Monday, July 12, 2010

Thomas Jefferson's "faux pas"

"Hyperspectral Analysis Reveals Foundation of American Philosophy"


Darleen Hartley

July 12th, 2010


LED-based analysis is shining a light beneath the final layer of ink on a revered United States document. It revealed how Thomas Jefferson set the tone for the new nation’s philosophy. A scientific review of a draft version of the Declaration of Independence exposed an altered word that pointed America away from tyranny towards democracy.

Hyperspectral analysis can view an object through 13 varying light bands, that go from what the human eye can see to ultraviolet and infrared at each end of the light spectrum which we can’t see unaided. The various pigments, inks, and paper treatments appear differently under certain wavelengths of light. Some materials reflect particular wavelengths, while other materials absorb the same wavelengths. The patterns of reflectance and absorption across wavelengths help identify different materials.

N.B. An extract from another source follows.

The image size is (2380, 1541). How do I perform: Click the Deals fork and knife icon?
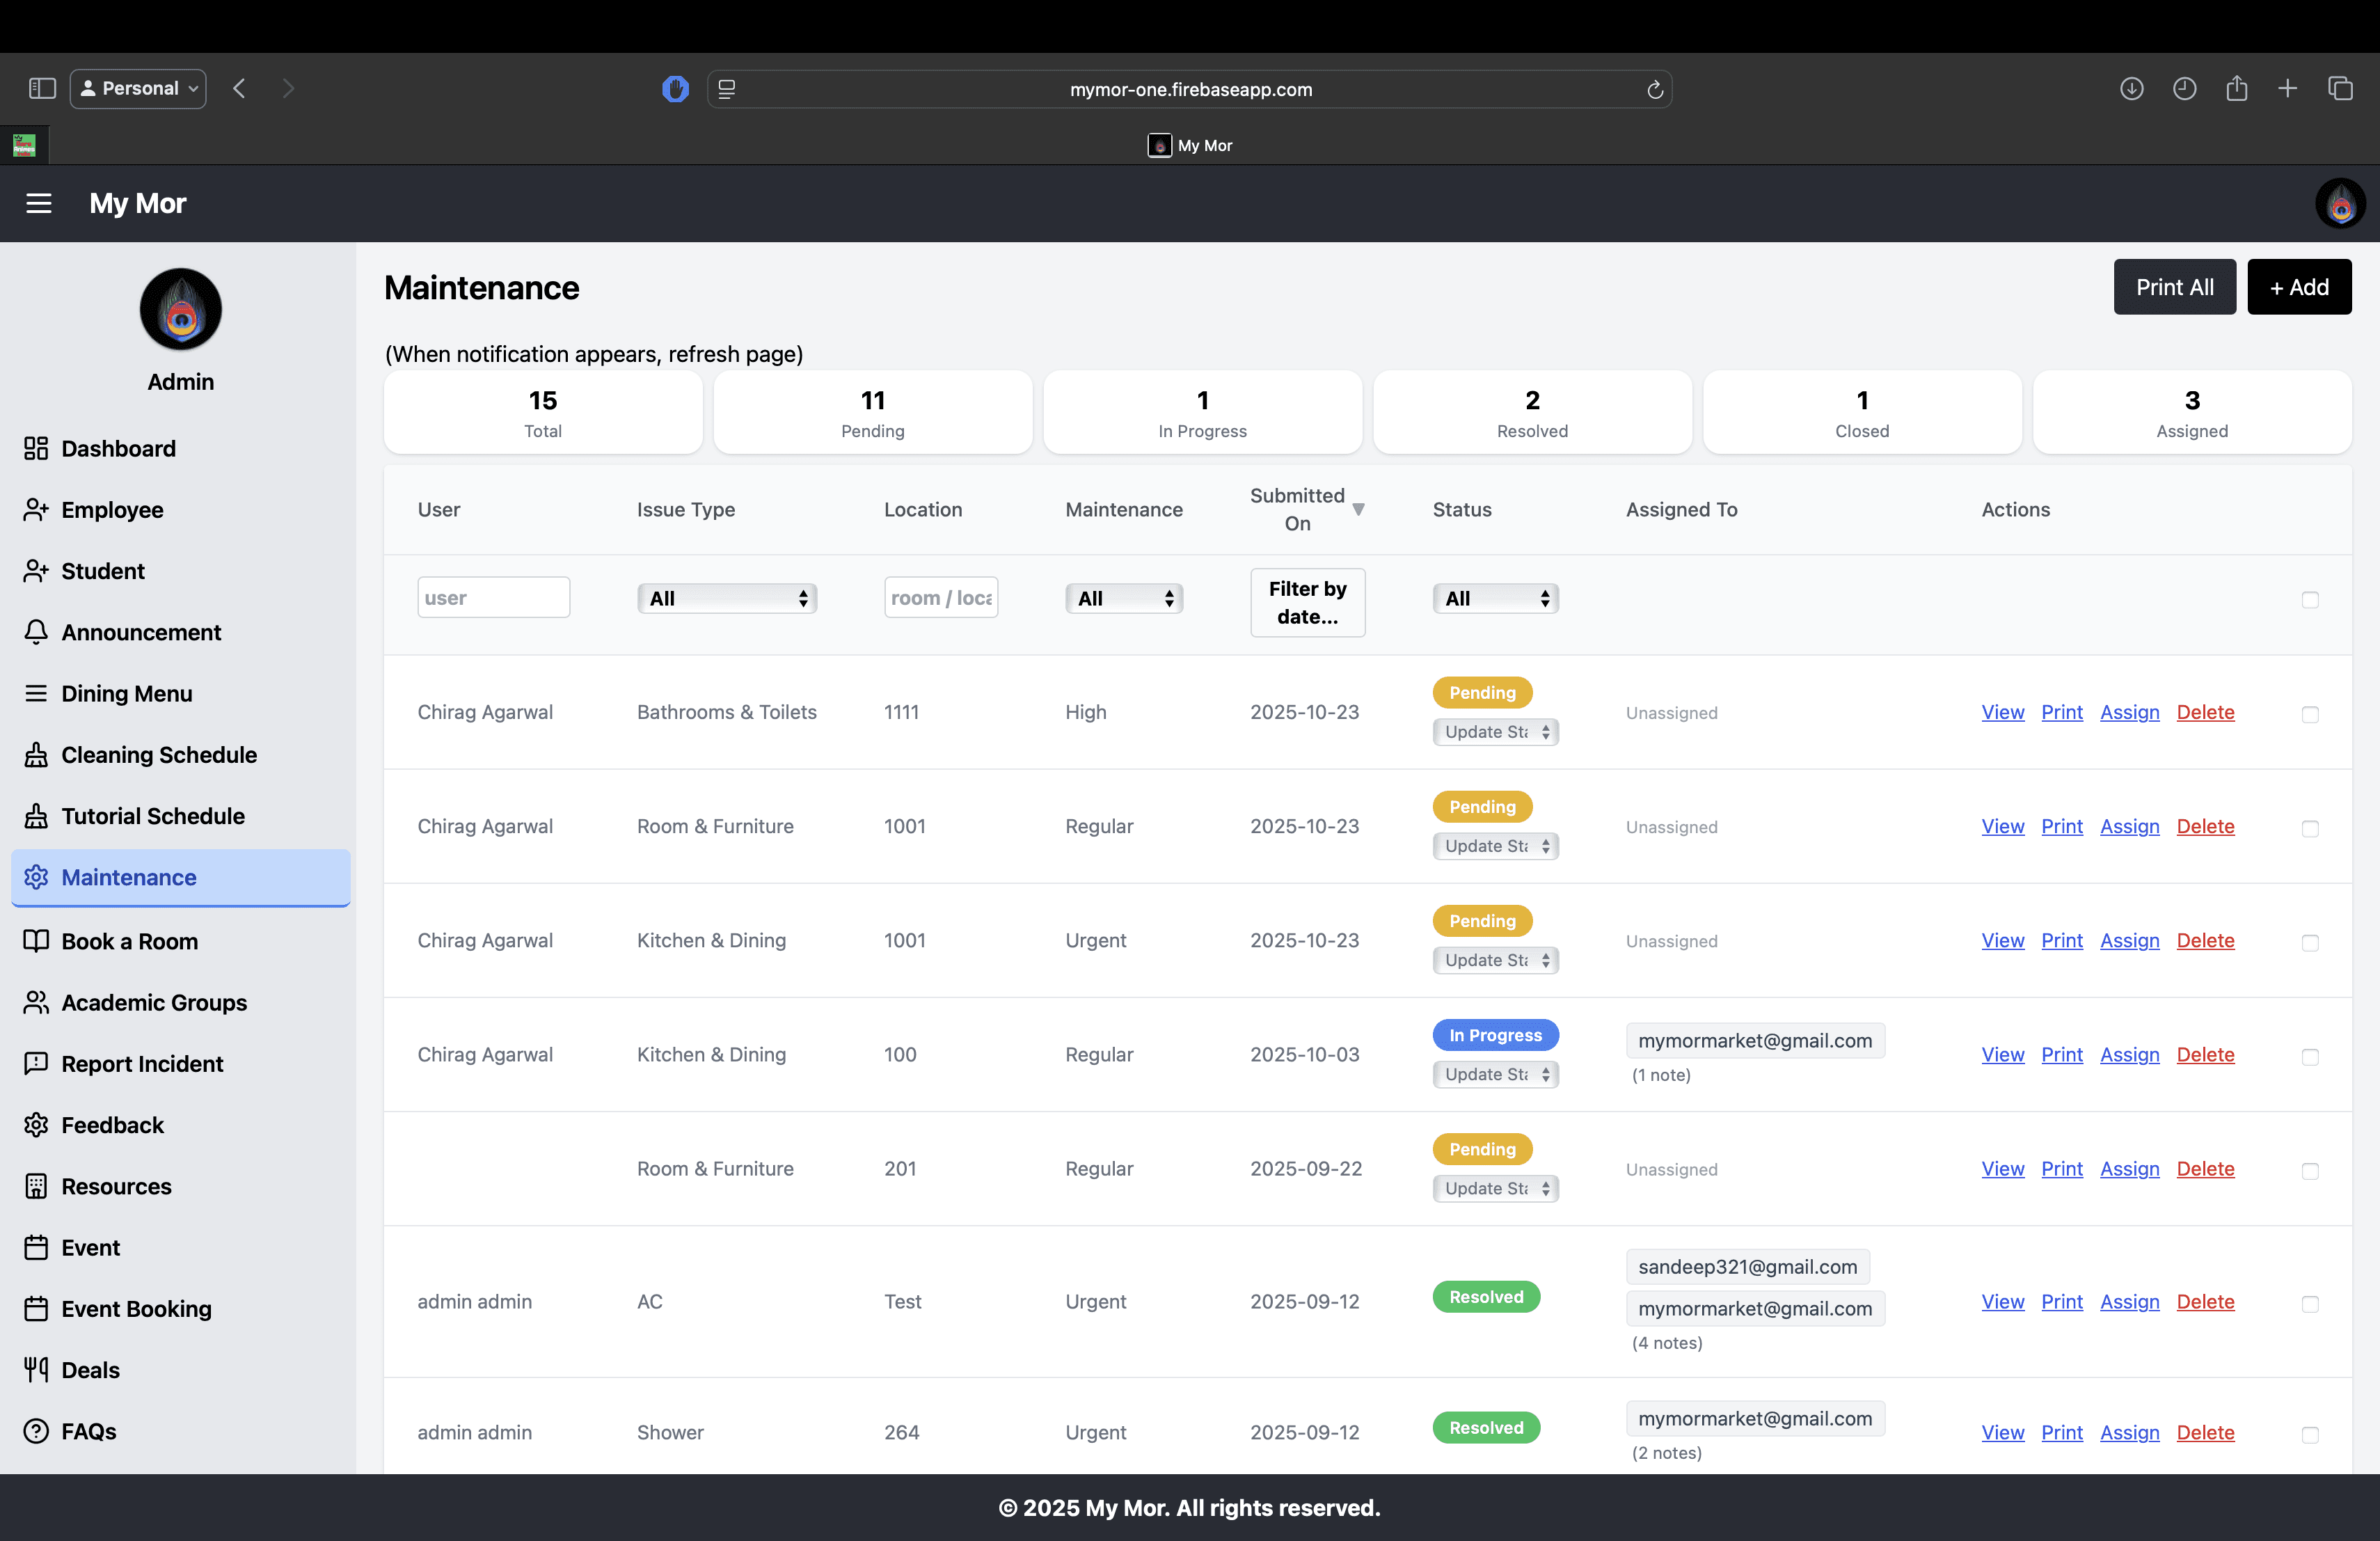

A 39 megapixel camera snapped a record of what each type of light uncovered. What Dr. Fenella France, a Library of Congress research scientist, found after hours of careful investigation was the word "subjects" concealed beneath the superimposed word "citizens." Jefferson in one brief white-out moment, set in motion the basis of American governance.

Non-destructive and non-invasive hyperspectral analysis has been used on a portion of the Dead Sea Scrolls, as well as the oldest known copy of the New Testament, the Khaboris Codex, and on the first map to identify "America," known as the Waldseemuller 1507 World Map. Hyperspectral analysis in this case is directed at paper & parchment in particular, but also has been implemented in analyzing Sarvamoola granthas manuscripts which have characters filled with ink that are incised on palm leaves using a metal stylus.

Dr. France who studied in New Zealand and Australia, is an international specialist on protein aging and object deterioration. She focuses on links between mechanical properties and chemical changes from environmental damage in the preservation of artifacts. She was working on the Declaration of Independence with the hyperspectral imaging system located in the Optical Properties Laboratory at the Library of Congress.

The document under scrutiny had been in an oxygen-free safe depository for 15 years. It was brought out for a demonstration of the hyperspectral analysis two days before America’s 4th of July Independence Day festivities. The two pages of white legal-sized paper, inscribed front and back, were carefully monitored by a police escort. It was the first time news of the overwritten word was publicized, although it had been under study for almost a year. Other corrections had been made to the text by John Adams and Benjamin Franklin, also American revolutionaries, and founders of the new nation.